The book is here.
This is a long chapter, and, furthermore, I have several metric fucktons of things to say about, so I’ll be splitting it up. Here’s the first part, which goes as far as the claim that there is or ought to be a universal morality, and before we get into universal truths in general.
Engels first quotes Dühring: “He who can think only by means of language has never yet learnt what is meant by abstract and pure thought” and then goes on to say: “On this basis animals are the most abstract and purest thinkers, because their thought is never obscured by the officious intrusion of language. In any case one can see from the Dühringian thoughts and the language in which they are couched how little suited these thoughts are to any language, and how little suited the German language is to these thoughts.”
And…we’re…OFF!
Engels dismisses this rapidly with a gold-medal level snark, but I’m spending a little time on it, because it’s something that I had given thought to before I first read this (a writer, thinking about thought and language? Naw!). I suspect this will generate a lot of disagreement, which I’ll probably ignore. I’ll try to be brief.
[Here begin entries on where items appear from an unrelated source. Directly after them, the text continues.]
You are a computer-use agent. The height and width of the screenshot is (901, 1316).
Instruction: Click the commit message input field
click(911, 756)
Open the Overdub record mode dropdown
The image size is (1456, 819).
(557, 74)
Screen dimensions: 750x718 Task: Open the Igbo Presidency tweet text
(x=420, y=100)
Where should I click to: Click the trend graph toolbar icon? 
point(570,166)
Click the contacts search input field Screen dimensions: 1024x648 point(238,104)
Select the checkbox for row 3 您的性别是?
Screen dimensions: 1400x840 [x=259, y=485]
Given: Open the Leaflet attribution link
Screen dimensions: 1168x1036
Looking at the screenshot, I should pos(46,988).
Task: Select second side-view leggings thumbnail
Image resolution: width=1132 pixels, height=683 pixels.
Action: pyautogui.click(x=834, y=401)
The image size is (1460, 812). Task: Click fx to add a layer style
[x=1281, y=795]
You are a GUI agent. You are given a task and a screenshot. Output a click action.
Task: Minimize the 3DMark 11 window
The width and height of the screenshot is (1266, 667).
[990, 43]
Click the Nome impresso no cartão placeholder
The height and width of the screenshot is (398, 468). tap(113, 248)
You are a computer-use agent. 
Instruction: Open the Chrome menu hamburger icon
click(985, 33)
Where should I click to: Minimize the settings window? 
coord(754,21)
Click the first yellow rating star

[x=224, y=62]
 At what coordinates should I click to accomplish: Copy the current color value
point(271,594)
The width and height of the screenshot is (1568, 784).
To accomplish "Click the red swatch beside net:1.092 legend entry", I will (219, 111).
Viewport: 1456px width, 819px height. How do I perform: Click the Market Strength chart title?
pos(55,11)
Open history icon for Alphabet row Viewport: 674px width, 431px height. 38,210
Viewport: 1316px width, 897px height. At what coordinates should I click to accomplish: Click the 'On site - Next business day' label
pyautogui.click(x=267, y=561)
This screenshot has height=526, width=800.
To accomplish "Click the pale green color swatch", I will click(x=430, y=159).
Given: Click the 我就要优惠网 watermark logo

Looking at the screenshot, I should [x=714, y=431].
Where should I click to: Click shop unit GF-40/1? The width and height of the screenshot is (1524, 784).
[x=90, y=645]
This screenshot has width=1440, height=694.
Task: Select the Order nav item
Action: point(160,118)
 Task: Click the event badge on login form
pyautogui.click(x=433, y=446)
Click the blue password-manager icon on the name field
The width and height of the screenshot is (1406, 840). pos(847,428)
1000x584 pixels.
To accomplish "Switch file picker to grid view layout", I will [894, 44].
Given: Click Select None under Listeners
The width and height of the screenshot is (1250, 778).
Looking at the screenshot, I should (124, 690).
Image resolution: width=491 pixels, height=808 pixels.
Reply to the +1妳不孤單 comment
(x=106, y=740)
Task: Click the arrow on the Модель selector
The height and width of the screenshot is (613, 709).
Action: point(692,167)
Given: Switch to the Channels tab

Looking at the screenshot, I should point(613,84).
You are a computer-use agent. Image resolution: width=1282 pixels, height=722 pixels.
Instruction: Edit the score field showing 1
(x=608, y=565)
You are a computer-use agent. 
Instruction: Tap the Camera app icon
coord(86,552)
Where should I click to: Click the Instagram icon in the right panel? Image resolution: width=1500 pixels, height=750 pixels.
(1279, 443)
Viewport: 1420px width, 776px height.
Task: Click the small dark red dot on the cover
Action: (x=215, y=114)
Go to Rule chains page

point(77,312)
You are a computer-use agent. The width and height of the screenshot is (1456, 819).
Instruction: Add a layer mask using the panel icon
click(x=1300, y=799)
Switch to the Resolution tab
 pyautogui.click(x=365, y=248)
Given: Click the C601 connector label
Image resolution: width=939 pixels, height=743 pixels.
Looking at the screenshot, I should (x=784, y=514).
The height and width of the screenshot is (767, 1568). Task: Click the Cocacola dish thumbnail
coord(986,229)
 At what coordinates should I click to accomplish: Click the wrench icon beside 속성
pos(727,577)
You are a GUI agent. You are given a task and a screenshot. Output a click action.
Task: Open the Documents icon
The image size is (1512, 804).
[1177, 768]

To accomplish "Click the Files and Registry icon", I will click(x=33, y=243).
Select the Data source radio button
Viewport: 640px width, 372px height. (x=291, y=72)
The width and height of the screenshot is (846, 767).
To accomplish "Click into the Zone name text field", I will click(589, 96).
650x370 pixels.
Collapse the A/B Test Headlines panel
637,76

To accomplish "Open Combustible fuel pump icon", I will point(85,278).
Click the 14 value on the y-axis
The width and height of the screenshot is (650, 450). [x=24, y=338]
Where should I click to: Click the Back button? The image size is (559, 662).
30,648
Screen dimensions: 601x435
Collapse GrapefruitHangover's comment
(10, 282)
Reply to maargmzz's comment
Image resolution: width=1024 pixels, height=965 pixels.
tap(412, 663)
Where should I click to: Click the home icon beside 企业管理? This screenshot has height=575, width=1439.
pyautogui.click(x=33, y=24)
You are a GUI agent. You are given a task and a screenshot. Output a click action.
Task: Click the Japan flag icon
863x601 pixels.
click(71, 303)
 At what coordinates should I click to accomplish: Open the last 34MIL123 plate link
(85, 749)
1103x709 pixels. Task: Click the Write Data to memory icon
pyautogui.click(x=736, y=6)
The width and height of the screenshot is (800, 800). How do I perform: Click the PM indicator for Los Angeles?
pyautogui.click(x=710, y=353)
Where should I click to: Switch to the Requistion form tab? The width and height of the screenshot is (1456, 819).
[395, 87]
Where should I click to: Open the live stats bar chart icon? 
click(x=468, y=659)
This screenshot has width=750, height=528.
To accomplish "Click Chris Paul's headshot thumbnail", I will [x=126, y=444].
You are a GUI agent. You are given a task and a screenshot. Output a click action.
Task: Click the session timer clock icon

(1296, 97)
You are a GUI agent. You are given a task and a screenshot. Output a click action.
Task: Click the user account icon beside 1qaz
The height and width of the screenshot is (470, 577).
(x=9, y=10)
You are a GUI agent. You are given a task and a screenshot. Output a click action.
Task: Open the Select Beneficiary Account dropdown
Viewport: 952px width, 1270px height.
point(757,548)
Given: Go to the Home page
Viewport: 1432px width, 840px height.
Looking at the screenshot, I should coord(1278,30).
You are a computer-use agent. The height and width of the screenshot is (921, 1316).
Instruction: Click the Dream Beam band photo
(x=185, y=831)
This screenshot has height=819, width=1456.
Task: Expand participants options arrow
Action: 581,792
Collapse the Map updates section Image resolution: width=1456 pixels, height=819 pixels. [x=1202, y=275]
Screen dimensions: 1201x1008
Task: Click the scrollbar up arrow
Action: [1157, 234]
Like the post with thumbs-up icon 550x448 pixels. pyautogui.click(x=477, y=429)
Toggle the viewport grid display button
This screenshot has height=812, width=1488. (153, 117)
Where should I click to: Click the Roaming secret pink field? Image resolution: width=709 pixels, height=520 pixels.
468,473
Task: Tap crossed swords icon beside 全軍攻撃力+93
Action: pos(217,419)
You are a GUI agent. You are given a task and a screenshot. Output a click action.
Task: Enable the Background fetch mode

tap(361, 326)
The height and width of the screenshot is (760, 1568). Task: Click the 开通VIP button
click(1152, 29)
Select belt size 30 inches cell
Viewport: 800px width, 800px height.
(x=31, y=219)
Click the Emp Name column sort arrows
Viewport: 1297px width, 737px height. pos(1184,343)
I believe thinking–cognition–occurs in symbol systems, of which the most nuanced, organized, and complex are the ones we call language (music and mathematics certainly fall into this category) . While other arts, sciences, crafts, and techniques in general may not be fully languages insofar as they lack a grammar and a syntax, they are, at least, systems of symbols and mastery of technique means mastering the manipulation of those symbols. That is how thought takes place, in my opinion, and other things are not thinking, or at least, not cognition. Those who attempt to weaken a language by making it less flexible, less capable of making fine distinctions, less precise and nuanced, are working to harm that culture’s ability to think. This is my opinion, not Engels; but I suspect he’d agree.
This also ties into the Political Correctness issue that we’ve discussed before: Many of the changes proposed by it weaken language, which thus weakens thought: our most potent weapon. I recognize that “sanitation workers” are paid and treated better than “garbagemen;” that “custodians” are paid and treated better than “janitors;” that “laborers” are paid and treated better than “micks” and “wetbacks.” And these are all good things. But can you imagine, in the great labor battles of history, if some outside group had come in crying, “Demand that the word they use to describe you changes” the rank-and-file would have said, “Fuck off, we’re busy here,” and management would have said, “Sure, you got it, see how cooperative we are?”* When in the normal course of a language’s development a term becomes an excuse for poor treatment, a forward-thinking person ought not to use it. But none of these changes in language represent the most effective way to fight for better pay and treatment for those groups, efforts to change language often distract from the fight, and attempts to direct and control language for political ends are objectionable on so many levels I can’t being to describe them. I will repeat for emphasis and clarity: someone who attempts to make a change in language in such a way that it becomes less nuanced and elegant, is working against progress.
Okay, onward:
Engels treats with well-deserved contempt the concept of morals that stand “above history and also above present differences in national characteristics.” This should be no surprise to anyone who has had any of these conversations with me, or, indeed, is acquainted with my work. It is a key element in the latter. To the old chestnut of a question: Are morals absolute or situational, I come down on the side that says: No.
When we speak of morality, we speak of a set of thoughts and beliefs; but all thoughts and beliefs are products of being, of social Man; of Man in conflict with nature, and with himself; more particularly of Man in a given place at a given stage of development. The notion that Man five thousand or five hundred years ago should have invented the perfect morality if only he’d thought of it is as absurd as to suggest he ought to have produced the large Hadron supercolider if only he’d thought of it. And to suggest that we have now achieved the perfect set of moral codes that will not be overturned, negated, and improved upon in the future is as pessimistic as to believe humankind will not survive into the next decades; exactly as pessimistic, because one necessitates the other.
In my opinion (not Engels’, and god knows not Dühring’s) the key to morality, like any other type of thinking, is 1) to try to be as advanced, as progressive, as it is possible to be; to be in the advance of moral thinking as in any other form of scientific thinking, 2) to never forget that morality is tied into economics and politics the way chemistry is tied into physics and mathematics: they can be separated in our minds for purposes of analysis; but never in the real world, and our analysis will be flawed if we forget this.
*Which, in fact, is exactly what happened in several cases, most notably with the Teamsters and the sanitation workers.